Par deux jugement n° 1903119 et n° 1903118 du 27 janvier 2020 le magistrat désigné par le président du tribunal administratif de Poitiers a rejeté ces demandes.
Procédures devant la cour :
I - Par une requête, enregistrée le 17 février 2020, Mme F..., représentée par la SCPA Breillat-Dieumegard-Masson, demande à la cour :
1°) d'annuler ce jugement en date du 27 janvier 2020 du magistrat désigné par le président du tribunal administratif de Poitiers ;
2°) d'annuler l'arrêté du préfet de la Charente en date du 3 décembre 2019 ;
3°) d'enjoindre au préfet de lui délivrer un titre de séjour temporaire dans un délai d'un mois à compter de la notification de l'arrêt à intervenir, sous astreinte de 100 euros par jour de retard, ou à défaut, de lui délivrer une autorisation provisoire de séjour dans un délai de quinze jours à compter de la notification de l'arrêt à intervenir, sous astreinte de 100 euros par jour de retard, et de procéder au réexamen de sa situation dans un délai d'un mois à compter de la notification de l'arrêt à intervenir, sous astreinte de 100 euros par jour de retard ;
4°) de mettre à la charge de l'Etat la somme de 2 000 euros à verser à son conseil en application des dispositions combinées de l'article L. 761-1 du code de justice administrative et de l'article 37 de la loi du 10 juillet 1991.
Elle soutient que :
- le jugement attaqué est entaché d'omission à statuer ;
- l'arrêté contesté a été pris par une autorité incompétente ;
- la décision portant obligation de quitter le territoire français est insuffisamment motivée ;
- cette décision est entachée d'un défaut d'examen particulier de sa situation personnelle ;
- le préfet a commis une erreur de droit en exigeant un visa ;
- cette décision méconnaît les stipulations de l'article 8 de la convention européenne de sauvegarde des droits de l'homme et des libertés fondamentales dès lors qu'elle est mariée et vit avec ses trois enfants dont l'aîné est scolarisé et bénéficie d'un accompagnement en raison de son handicap ;
- cette décision méconnaît les stipulations de l'article 3-1 de la convention internationale relative aux droits de l'enfant ;
- la décision fixant le pays de renvoi est dépourvue de base légale dès lors que la décision portant obligation de quitter le territoire est illégale ;
- cette décision est insuffisamment motivée ;
- cette décision méconnait les dispositions de l'article 3 de la convention européenne de sauvegarde des droits de l'homme et des libertés fondamentales dès lors qu'elle serait isolée en cas de retour dans son pays d'origine où encourt des risques sur lesquels elle dispose d'éléments nouveaux.
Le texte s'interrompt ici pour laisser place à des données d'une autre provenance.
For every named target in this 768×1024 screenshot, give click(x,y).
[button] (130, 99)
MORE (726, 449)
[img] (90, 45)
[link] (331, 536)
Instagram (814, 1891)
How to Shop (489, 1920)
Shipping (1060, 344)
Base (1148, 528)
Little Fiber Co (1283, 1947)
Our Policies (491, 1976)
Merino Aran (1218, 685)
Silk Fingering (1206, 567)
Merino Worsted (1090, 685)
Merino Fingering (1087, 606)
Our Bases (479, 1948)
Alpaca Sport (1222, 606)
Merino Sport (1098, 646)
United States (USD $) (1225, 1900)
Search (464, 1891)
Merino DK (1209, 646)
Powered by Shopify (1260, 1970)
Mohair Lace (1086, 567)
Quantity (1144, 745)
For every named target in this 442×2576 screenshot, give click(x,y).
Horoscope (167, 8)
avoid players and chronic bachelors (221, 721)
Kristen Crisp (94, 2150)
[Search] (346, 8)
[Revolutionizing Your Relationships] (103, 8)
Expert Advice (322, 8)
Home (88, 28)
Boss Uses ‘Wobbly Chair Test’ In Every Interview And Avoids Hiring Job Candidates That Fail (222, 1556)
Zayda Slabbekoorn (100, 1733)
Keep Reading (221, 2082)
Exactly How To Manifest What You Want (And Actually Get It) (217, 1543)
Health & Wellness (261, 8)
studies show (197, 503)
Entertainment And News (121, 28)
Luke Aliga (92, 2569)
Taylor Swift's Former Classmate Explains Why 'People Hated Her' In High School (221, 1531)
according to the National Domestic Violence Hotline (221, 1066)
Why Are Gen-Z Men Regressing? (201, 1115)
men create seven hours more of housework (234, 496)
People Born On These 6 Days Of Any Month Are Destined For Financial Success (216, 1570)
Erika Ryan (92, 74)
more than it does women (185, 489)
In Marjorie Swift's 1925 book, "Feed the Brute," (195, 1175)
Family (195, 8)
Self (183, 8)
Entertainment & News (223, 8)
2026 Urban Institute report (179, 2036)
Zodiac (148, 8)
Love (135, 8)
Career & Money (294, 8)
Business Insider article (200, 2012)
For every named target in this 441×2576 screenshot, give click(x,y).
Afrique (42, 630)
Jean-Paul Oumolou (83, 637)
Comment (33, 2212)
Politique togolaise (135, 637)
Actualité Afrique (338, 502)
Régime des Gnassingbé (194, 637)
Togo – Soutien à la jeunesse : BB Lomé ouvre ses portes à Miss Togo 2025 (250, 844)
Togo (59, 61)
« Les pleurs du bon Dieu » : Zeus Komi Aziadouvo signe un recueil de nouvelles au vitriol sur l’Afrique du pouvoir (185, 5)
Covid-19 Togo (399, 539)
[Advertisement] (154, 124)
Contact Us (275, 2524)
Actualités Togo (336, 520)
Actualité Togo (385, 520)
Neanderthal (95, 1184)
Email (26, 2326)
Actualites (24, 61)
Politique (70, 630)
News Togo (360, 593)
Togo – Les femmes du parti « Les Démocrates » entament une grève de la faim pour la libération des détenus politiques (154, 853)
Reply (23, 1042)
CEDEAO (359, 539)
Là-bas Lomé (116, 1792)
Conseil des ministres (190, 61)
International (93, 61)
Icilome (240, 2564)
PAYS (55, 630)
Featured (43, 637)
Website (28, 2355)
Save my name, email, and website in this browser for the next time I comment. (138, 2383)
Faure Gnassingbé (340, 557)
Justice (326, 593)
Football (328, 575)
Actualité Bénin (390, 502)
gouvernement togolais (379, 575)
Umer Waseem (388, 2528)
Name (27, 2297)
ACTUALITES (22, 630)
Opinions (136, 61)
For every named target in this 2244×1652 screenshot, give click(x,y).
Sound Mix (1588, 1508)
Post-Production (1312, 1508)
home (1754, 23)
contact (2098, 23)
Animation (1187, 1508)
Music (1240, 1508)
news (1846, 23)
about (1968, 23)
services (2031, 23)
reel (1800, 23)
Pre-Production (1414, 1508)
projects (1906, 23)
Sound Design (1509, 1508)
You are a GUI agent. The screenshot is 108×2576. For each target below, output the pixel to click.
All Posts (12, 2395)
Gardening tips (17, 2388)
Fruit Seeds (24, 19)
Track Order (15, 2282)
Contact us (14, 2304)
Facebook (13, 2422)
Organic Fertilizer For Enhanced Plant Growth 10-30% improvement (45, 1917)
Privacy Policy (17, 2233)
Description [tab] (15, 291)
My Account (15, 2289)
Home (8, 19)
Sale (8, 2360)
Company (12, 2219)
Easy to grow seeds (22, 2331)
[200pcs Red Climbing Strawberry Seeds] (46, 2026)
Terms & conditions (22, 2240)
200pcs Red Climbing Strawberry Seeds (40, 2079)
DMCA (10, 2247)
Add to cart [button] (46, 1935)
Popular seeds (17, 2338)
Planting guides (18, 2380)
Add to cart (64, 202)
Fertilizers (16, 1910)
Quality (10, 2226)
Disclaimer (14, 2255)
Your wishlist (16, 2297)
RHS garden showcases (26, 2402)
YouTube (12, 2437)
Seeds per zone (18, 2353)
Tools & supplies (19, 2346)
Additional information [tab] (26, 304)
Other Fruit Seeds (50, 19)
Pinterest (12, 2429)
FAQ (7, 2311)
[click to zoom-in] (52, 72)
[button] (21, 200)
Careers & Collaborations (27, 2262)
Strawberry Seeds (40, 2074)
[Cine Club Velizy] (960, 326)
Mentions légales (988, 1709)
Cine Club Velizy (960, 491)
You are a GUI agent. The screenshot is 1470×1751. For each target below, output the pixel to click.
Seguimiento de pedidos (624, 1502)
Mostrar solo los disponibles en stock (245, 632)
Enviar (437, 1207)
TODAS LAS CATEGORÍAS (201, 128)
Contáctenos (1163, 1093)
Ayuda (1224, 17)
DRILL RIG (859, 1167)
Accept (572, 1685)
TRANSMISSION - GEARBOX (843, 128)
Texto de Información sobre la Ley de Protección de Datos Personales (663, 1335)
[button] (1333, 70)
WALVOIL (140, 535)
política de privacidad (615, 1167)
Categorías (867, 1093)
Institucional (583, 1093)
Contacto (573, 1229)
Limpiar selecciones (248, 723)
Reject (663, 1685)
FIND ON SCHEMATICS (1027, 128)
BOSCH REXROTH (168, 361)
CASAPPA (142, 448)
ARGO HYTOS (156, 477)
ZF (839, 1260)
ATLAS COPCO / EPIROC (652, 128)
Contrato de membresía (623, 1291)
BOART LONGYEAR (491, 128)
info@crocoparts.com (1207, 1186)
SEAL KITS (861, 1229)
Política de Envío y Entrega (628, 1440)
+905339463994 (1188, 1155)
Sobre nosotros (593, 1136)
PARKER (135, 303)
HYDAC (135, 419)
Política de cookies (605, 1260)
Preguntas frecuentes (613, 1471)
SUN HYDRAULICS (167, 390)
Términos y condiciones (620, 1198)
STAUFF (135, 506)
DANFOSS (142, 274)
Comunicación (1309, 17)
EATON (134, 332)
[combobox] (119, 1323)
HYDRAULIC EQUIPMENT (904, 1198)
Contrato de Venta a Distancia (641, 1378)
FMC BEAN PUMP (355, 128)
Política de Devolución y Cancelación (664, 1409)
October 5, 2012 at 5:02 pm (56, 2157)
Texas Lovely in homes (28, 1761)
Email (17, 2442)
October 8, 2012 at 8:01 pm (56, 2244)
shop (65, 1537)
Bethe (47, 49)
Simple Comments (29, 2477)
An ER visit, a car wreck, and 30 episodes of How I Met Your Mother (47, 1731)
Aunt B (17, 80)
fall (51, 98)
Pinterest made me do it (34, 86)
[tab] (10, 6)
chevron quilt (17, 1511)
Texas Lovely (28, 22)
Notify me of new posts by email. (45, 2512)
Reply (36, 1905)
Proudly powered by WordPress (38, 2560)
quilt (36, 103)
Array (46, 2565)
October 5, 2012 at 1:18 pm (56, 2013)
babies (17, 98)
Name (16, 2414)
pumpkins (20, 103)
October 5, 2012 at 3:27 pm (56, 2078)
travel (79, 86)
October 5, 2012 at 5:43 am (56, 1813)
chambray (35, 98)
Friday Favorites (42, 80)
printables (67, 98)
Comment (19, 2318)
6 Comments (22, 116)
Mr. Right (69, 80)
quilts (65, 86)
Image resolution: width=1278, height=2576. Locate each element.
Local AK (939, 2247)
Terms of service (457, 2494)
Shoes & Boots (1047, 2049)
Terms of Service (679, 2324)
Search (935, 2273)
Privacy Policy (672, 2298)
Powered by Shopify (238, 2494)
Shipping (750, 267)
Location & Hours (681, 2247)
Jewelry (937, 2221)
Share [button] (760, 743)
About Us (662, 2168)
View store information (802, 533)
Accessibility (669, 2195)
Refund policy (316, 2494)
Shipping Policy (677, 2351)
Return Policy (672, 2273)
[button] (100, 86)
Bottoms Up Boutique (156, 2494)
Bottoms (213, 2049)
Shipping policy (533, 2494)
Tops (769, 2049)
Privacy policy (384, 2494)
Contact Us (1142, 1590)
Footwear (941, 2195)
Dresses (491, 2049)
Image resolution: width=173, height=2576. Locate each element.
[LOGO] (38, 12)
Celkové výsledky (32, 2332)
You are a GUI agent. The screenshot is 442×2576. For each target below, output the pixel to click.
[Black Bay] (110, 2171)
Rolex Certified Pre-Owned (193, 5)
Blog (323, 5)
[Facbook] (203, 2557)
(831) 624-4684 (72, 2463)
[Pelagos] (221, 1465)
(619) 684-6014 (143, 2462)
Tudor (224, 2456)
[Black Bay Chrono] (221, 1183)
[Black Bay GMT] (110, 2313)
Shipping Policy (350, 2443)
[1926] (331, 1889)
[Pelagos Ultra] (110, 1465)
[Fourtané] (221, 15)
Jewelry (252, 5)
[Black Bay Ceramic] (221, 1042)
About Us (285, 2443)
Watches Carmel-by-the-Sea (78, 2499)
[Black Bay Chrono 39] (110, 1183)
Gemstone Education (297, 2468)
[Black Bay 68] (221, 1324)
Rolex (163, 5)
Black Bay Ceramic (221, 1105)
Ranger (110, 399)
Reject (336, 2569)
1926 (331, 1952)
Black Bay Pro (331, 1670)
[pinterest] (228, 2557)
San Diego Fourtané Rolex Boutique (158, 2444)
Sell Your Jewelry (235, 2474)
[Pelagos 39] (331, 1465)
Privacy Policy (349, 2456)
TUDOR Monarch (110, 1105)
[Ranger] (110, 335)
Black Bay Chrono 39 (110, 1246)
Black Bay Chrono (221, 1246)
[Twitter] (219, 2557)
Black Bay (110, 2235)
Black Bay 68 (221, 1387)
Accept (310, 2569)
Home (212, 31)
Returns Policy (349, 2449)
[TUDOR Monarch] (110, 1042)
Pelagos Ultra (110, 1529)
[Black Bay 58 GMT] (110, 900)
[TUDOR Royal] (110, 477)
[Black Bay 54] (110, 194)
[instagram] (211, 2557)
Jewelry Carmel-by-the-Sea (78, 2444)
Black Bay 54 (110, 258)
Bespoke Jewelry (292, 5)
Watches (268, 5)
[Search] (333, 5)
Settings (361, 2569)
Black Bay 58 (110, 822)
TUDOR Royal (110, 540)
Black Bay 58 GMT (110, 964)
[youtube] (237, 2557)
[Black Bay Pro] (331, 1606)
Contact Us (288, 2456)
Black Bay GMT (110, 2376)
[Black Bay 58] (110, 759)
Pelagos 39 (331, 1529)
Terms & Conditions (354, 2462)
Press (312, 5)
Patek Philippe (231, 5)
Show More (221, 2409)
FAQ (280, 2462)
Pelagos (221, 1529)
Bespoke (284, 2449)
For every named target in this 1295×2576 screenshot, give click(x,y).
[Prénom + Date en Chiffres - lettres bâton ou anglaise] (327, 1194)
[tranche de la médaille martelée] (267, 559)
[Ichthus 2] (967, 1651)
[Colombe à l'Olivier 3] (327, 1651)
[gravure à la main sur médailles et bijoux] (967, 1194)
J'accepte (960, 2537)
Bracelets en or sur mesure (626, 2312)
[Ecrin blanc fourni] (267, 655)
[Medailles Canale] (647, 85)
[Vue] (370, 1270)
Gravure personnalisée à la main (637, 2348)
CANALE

Par un mémoire en défense enregistré le 13 mai 2020, le préfet de la Charente conclut au rejet de la requête.
Il fait valoir que les moyens de la requête ne sont pas fondés.
Mme F... a été admise au bénéfice de l'aide juridictionnelle totale par une décision du 16 avril 2020.
II - Par une requête enregistrée le 17 février 2020, M. E..., représenté par la SCPA Breillat-Dieumegard-Masson, demande à la cour :
1°) d'annuler ce jugement en date du 27 janvier 2020 du magistrat désigné par le président du tribunal administratif de Poitiers ;
2°) d'annuler l'arrêté du préfet de la Charente en date du 3 décembre 2019 ;
3°) d'enjoindre au préfet de lui délivrer un titre de séjour temporaire dans un délai d'un mois à compter de la notification de l'arrêt à intervenir, sous astreinte de 100 euros par jour de retard, ou à défaut, de lui délivrer une autorisation provisoire de séjour dans un délai de quinze jours à compter de la notification de l'arrêt à intervenir, sous astreinte de 100 euros par jour de retard, et de procéder au réexamen de sa situation dans un délai d'un mois à compter de la notification de l'arrêt à intervenir, sous astreinte de 100 euros par jour de retard ;
4°) de mettre à la charge de l'Etat la somme de 2 000 euros à verser à son conseil en application des dispositions combinées de l'article L. 761-1 du code de justice administrative et de l'article 37 de la loi du 10 juillet 1991.
Il soutient que :
- le jugement attaqué est entaché d'omission à statuer ;
- l'arrêté contesté a été pris par une autorité incompétente ;
- la décision portant obligation de quitter le territoire français est insuffisamment motivée ;
- cette décision est entachée d'un défaut d'examen particulier de sa situation personnelle ;
- le préfet a commis une erreur de droit en exigeant un visa ;
- cette décision méconnaît les stipulations de l'article 8 de la convention européenne de sauvegarde des droits de l'homme et des libertés fondamentales dès lors qu'il est marié et vit avec ses trois enfants dont l'aîné est scolarisé et bénéficie d'un accompagnement en raison de son handicap ;
- cette décision méconnaît les stipulations de l'article 3-1 de la convention internationale relative aux droits de l'enfant ;
- la décision fixant le pays de renvoi est dépourvue de base légale dès lors que la décision portant obligation de quitter le territoire est illégale ;
- cette décision est insuffisamment motivée ;
- cette décision méconnait les dispositions de l'article 3 de la convention européenne de sauvegarde des droits de l'homme et des libertés fondamentales dès lors qu'il serait isolé en cas de retour dans son pays d'origine où encourt des risques sur lesquels il dispose d'éléments nouveaux.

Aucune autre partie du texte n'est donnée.